Extracted text:
The rapidly surfacing environmental issues are being constantly debated on a global level as our planet earth is struggling with climate change, global warming, ozone depletion, water shortage, pollution, waste management, and many more others. Through a dedicated chapter in NCERT Class 10 Science syllabus, students are familiarized with the essential factors which are significantly impacting our environment as well as the different ways they are causing harm to our planet. This chapter of Class 10 Our Environment’, explains the importance of a healthy environment, environmental issues, how several components interact in the environment and affect it, amongst others. If you are studying this chapter and need a thorough summary, this blog has collated Class 10 Our Environment notes covering the major topics and important exam questions in reference to this chapter.
This Blog Includes:
- Components of Ecosystem
- Food Chains and Webs
- Flow of Energy
- Trophic Levels
- Ozone Layer
- Biodegradable Wastes
- Non-Biodegradable Wastes
- Garbage Management
- Class 10 Our Environment Important MCQs
- Class 10 Our Environment: Important Questions and Answers
- Class 10 Our Environment: Question Bank
The word ‘environment’ is derived from the French word ‘Environia’ which means ‘Surrounding’. It is often interchangeably used with nature and surroundings, but an array of different components form an environment. Everything around us, including both living and nonliving components like soil, animals, plants, microbes, etc. collectively form our environment.
While going through the notes for Class 10 Our Environment, you must also remember that the living and non-living components in an environment adapt themselves according to the surroundings and play a significant role in maintaining the balance of the environment which is very important in sustaining life on planet earth.
The chapter of Class 10 Our Environment notes also covers the concept of the Ecosystem. When all the living and nonliving components like plants, animals, human beings, soil, air, etc. interact with each other and maintains the balance in nature, it forms an ecosystem in the environment. Also, it is important to note that whether they are natural or artificial, an ecosystem is a combination of biotic and abiotic components that interacts with each other in a surrounding and contributes to maintaining the environmental balance.
Examples of Ecosystem
A garden is an ecosystem that has biotic components and abiotic components that interact with each other and makes collective growth.
Forests, lakes, oceans, ponds, etc. are natural ecosystems that exist in nature on their own. On the other hand, artificial ecosystems are usually aquariums, gardens, crop fields, etc. which are man-made.

Data segment:
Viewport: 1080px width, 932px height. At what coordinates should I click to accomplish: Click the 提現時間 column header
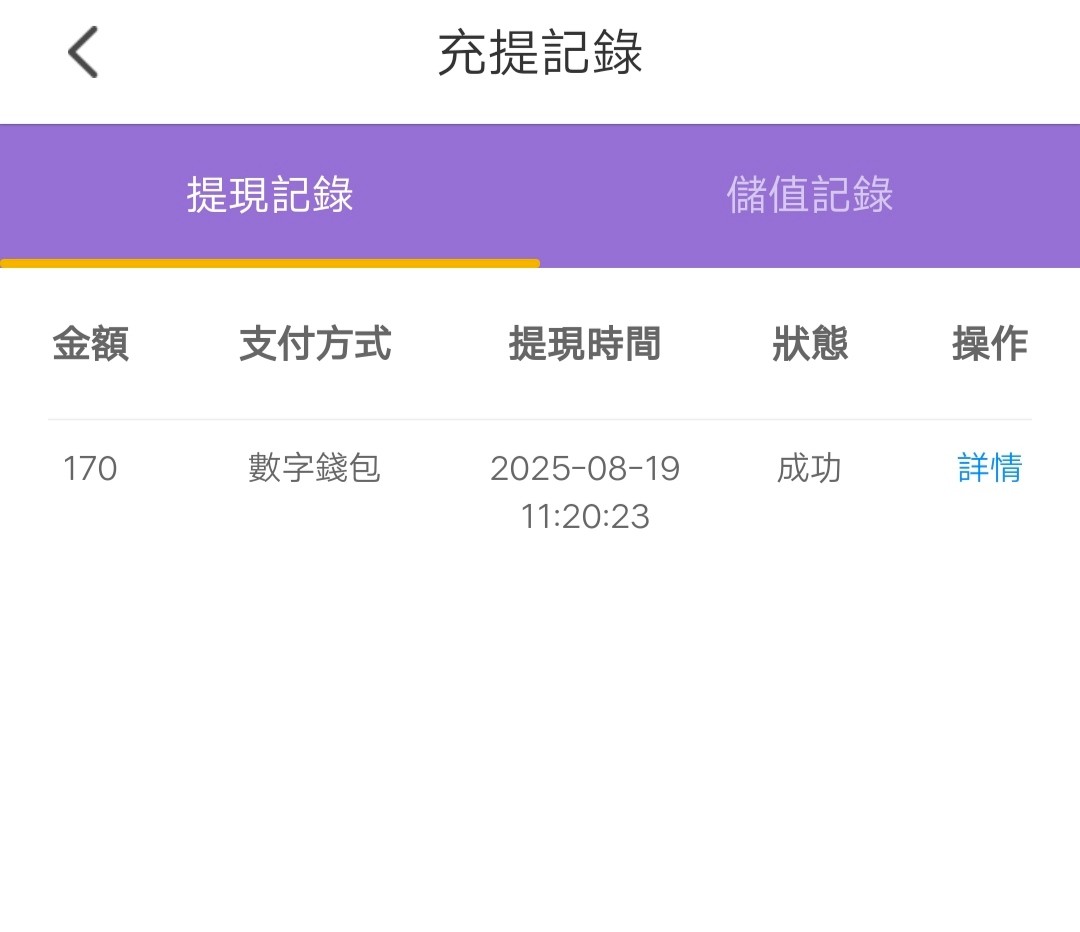click(584, 344)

Activities:
**a.** Retype the part of the Class 10 Our Environment notes above that opens with the words "Forests, lakes, oceans, ponds, etc." and closes with "which are man-made.".
**b.** Sum up the Class 10 Our Environment notes above in two sentences.
**c.** Carry on the Class 10 Our Environment notes from the point where they stop.

Solved tasks:
**a.**
Forests, lakes, oceans, ponds, etc. are natural ecosystems that exist in nature on their own. On the other hand, artificial ecosystems are usually aquariums, gardens, crop fields, etc. which are man-made.

**b.** The notes summarize the NCERT Class 10 Science chapter "Our Environment," which explains the importance of a healthy environment, environmental issues, and how its components interact, along with important exam questions. They define the environment as all living and nonliving things around us and an ecosystem as biotic and abiotic components interacting to maintain balance, whether natural like forests and ponds or man-made like aquariums and crop fields.

**c.**
Components of Ecosystem
According to the class 10 Our Environment chapter, there are two components in an ecosystem. These are:
- Biotic components: these include three major types of organisms:
- Producers: Organisms like green plants and certain types of bacteria make their food using the radiant energy of the sun. Thus, when an organism makes the organic compound using the inorganic substance, it is called producers. Example: Green plants produce their food by the method of photosynthesis.
- Consumers: When an organism depends on the producers for its nourishment or consumes the food directly or indirectly from the producers, then such organisms are called consumers. It can be classified into herbivorous, carnivorous, omnivores, and parasites. Let’s discuss each of these 4 types in brief:
- Herbivores: These are animals or creatures that obtain their nourishment by directly eating the producers (or plants). Herbivores are often referred to as first-order consumers. Herbivores include animals such as deer, rabbits, rats, squirrels, goats, and cattle.
- Carnivores: These are organisms (animals) that eat other creatures. As a result, carnivores feast on herbivore meat. These are also referred to as main carnivores or second-order consumers. Snakes, wild cats, jackals, frogs, certain birds, and fishes are common examples. There are creatures that hunt main carnivores. They are referred to as second or third-order customers. Second-order carnivores include owls, peacocks, tigers, and lions, among others, and can be devoured by third-order carnivores. Top carnivores are carnivores that are not preyed upon further. The lion, for example, is a top carnivore.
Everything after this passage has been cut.